Хилсман преувеличивал. Наземная ракетная система Советов была далеко не устаревшей, но достаточно уязвимой. В критический момент между миром и войной за Берлин отчет Пеньковского, спутниковые фотографии и исследования англо-американской группы — все это слилось воедино и указало на уязвимость системы. Хрущев не хотел больше меряться силами в борьбе за Берлин.

Пеньковский вернулся в Москву в субботу, 14 октября, а в следующую пятницу, 20 октября, холодным, дождливым днем он снова сфотографировал необходимые секретные документы. Он готовился встретиться с Дженет Чисхолм в комиссионке на Арбате в час дня. Она пришла первой — после танцкласса для жен дипломатов в резиденции американского посла, недалеко от Арбата.

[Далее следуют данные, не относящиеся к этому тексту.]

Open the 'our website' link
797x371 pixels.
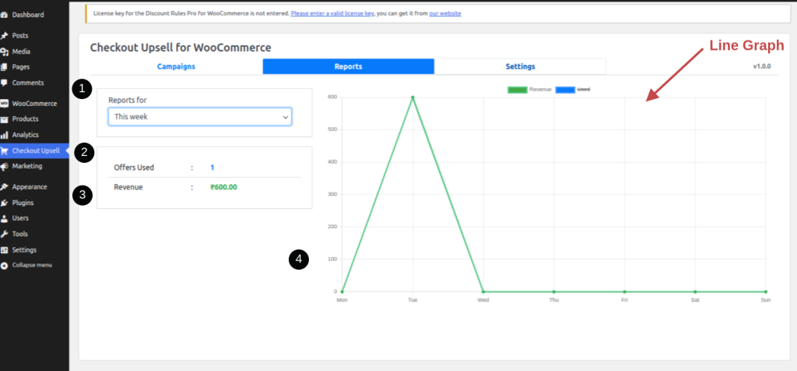pos(444,14)
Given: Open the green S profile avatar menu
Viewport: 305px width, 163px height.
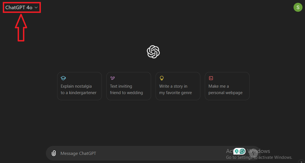Looking at the screenshot, I should [x=298, y=7].
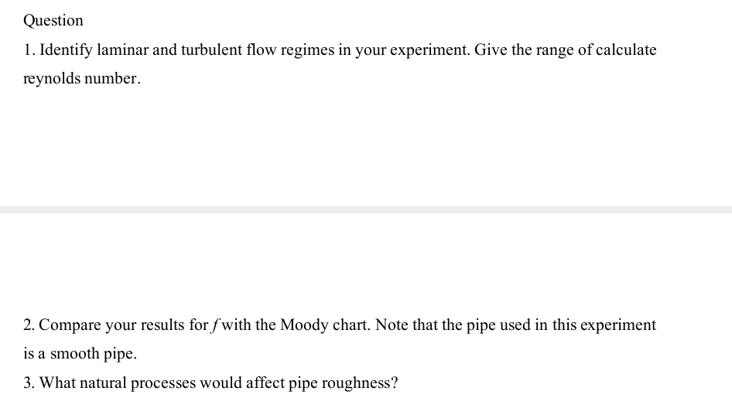Click the number '1.' of first question
The image size is (732, 408).
coord(29,50)
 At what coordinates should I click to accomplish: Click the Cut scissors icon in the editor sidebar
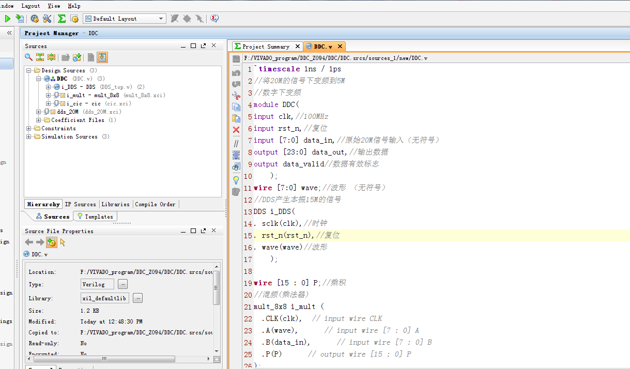(236, 95)
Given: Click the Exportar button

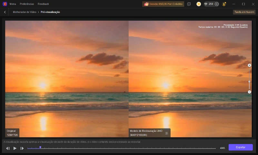Looking at the screenshot, I should 241,147.
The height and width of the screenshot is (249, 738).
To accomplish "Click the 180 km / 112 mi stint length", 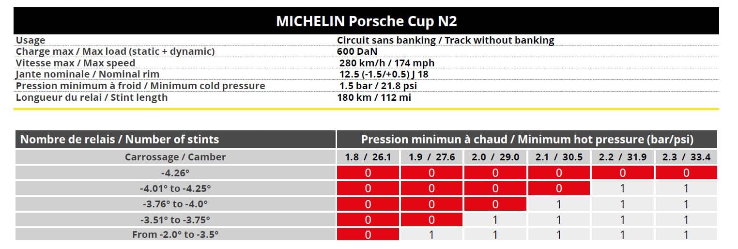I will 374,97.
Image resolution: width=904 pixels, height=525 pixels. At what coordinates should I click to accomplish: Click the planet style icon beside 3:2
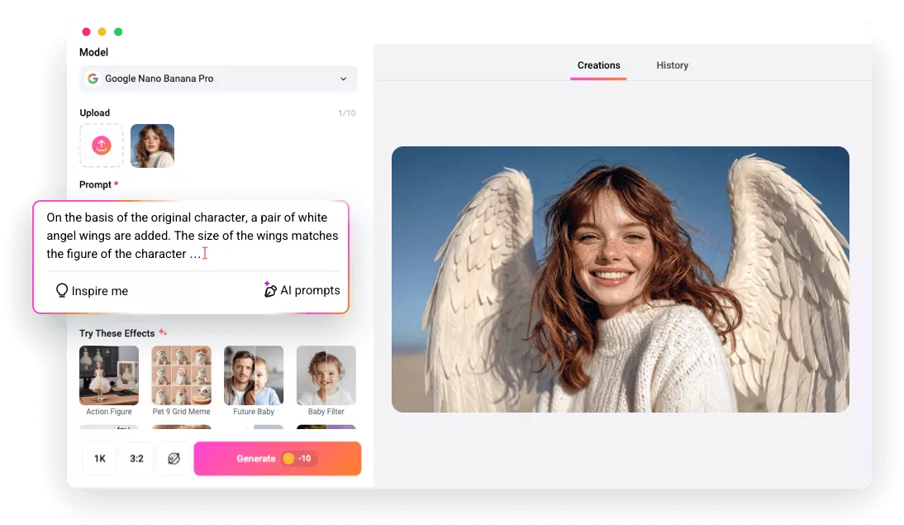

Когда дверь в теплый, душный магазин открылась, звякнул колокольчик. Витрины были заполнены старинными тарелками, хрусталем, столовой посудой, серебряными блюдами, часами, драгоценностями и вазами. На стенах висели пейзажи, портреты и фотографии в рамках — коллекция памяти, вырванной с корнем и выставленной на продажу. Большая часть товаров была не лучшего качества, но время от времени появлялись ценные дореволюционные вещи.

Встречаться в комиссионном было удобнее, чем в кулинарном отделе ресторана «Прага». Чисхолм сначала пришла туда, увидела, что купить практически нечего, и поняла, что, если Пеньковский опоздает, нечем будет оправдывать свое присутствие там. Комиссионный магазин был прекрасным прикрытием.

Пеньковский пришел вовремя и быстро обошел магазин, чтобы она его заметила. Когда он вышел, она последовала за ним по Арбату, не говоря ни слова. Серое, тяжелое небо и сырой, морозный воздух — осенний день, который действует москвичам на нервы. Они больше любят морозную сухую зиму, чем мокрую неустойчивую осень. У Дженет была продуктовая сумка, а на голове — советская меховая шапка, и нельзя было сказать, что это иностранка. Пеньковский прошелся по Арбату к Смоленской площади. Он повернул направо в переулок и вошел в последнюю дверь справа. Дом был старый, в конце переулка, на нем значился номер 7/4. Сначала шли два ряда дверей, затем — холл. Миссис Чисхолм увидела, как Пеньковский исчезает за дверью. Никто за ними не следил, она вошла вслед за ним. Они были одни. Он передал ей письмо. Они обменялись приветствиями и поинтересовались, как здоровье домашних. Пеньковский выразил сожаление, что ничего не получит в ответ от нее. Встреча продолжалась меньше минуты.